■ Exercise details ■
Among the entries below, find the lines with "label" and copy them.

■ Dataset records ■

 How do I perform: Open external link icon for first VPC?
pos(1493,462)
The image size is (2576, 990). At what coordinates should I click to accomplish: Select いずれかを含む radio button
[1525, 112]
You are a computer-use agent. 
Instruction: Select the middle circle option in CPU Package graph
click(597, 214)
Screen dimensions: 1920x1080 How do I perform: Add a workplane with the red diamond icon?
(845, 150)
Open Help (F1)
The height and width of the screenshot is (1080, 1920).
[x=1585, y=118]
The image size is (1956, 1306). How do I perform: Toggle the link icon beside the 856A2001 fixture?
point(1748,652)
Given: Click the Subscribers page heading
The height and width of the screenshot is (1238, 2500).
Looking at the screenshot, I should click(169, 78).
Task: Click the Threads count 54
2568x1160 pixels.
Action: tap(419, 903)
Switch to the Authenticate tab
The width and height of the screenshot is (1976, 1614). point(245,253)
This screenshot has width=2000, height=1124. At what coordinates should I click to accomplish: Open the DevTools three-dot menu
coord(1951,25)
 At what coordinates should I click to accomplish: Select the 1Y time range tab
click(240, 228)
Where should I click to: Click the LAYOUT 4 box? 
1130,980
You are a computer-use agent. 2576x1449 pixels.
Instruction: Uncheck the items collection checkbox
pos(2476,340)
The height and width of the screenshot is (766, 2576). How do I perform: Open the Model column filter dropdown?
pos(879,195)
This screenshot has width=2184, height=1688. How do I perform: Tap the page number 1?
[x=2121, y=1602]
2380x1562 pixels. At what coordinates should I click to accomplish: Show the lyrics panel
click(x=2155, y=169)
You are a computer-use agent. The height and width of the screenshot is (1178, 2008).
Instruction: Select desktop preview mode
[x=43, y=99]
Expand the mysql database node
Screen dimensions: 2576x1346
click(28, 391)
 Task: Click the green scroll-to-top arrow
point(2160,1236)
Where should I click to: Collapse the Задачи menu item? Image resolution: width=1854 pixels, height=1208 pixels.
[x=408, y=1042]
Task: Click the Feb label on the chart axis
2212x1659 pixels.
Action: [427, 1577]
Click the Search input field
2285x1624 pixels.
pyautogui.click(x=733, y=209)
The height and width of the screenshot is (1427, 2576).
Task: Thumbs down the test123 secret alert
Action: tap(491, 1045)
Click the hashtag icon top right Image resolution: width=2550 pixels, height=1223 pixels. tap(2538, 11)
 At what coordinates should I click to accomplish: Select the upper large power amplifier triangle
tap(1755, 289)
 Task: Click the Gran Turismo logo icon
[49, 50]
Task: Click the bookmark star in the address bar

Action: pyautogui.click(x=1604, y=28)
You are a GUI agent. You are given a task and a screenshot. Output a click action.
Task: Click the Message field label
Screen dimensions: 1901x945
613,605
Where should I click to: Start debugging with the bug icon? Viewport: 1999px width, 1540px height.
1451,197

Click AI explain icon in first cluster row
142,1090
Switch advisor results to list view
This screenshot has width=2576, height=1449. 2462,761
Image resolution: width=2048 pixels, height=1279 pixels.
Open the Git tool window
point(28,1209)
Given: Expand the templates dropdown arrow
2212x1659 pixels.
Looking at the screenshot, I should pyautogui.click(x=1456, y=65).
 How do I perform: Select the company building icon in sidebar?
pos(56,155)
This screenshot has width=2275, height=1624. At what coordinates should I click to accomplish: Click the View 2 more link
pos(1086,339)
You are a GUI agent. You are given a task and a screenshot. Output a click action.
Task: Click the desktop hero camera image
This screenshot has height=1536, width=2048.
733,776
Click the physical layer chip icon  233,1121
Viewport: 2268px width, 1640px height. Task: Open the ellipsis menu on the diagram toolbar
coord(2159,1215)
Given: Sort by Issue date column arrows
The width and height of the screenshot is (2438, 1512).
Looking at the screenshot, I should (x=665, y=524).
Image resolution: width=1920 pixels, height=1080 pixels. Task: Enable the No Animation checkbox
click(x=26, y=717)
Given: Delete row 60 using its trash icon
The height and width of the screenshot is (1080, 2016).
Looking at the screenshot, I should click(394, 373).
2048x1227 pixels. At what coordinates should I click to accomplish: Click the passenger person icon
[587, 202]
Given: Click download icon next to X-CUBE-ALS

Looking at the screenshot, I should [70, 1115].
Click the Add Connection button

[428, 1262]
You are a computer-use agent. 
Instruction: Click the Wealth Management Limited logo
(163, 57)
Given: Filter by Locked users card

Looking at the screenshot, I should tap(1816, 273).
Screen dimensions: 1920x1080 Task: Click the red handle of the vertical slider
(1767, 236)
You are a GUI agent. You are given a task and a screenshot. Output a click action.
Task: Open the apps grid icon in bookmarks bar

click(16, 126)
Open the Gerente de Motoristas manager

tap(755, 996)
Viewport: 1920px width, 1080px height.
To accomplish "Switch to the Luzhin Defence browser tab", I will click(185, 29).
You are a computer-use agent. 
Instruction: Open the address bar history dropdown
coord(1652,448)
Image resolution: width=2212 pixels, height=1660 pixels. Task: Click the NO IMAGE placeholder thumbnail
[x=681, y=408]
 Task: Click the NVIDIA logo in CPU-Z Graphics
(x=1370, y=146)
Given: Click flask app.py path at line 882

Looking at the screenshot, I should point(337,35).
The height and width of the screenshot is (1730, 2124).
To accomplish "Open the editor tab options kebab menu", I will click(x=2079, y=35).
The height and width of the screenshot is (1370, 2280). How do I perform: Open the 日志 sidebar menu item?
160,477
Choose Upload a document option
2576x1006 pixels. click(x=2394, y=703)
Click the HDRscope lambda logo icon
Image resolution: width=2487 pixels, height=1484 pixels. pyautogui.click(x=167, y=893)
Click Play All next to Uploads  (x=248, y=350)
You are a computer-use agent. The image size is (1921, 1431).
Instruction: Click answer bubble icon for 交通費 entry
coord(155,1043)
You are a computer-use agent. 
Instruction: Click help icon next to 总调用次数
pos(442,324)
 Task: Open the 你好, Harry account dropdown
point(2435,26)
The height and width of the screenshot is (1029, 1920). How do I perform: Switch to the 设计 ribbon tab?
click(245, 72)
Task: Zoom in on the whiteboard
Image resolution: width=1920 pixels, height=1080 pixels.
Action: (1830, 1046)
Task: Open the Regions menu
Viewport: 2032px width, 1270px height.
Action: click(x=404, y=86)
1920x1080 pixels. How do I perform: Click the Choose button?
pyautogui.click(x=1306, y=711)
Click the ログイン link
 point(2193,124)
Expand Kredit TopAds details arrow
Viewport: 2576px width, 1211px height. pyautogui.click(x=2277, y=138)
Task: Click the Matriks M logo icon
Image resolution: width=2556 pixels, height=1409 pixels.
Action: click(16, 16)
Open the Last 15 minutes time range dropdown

■ Response to this task ■
Task: Click the Feb label on the chart axis
Task: Click the Message field label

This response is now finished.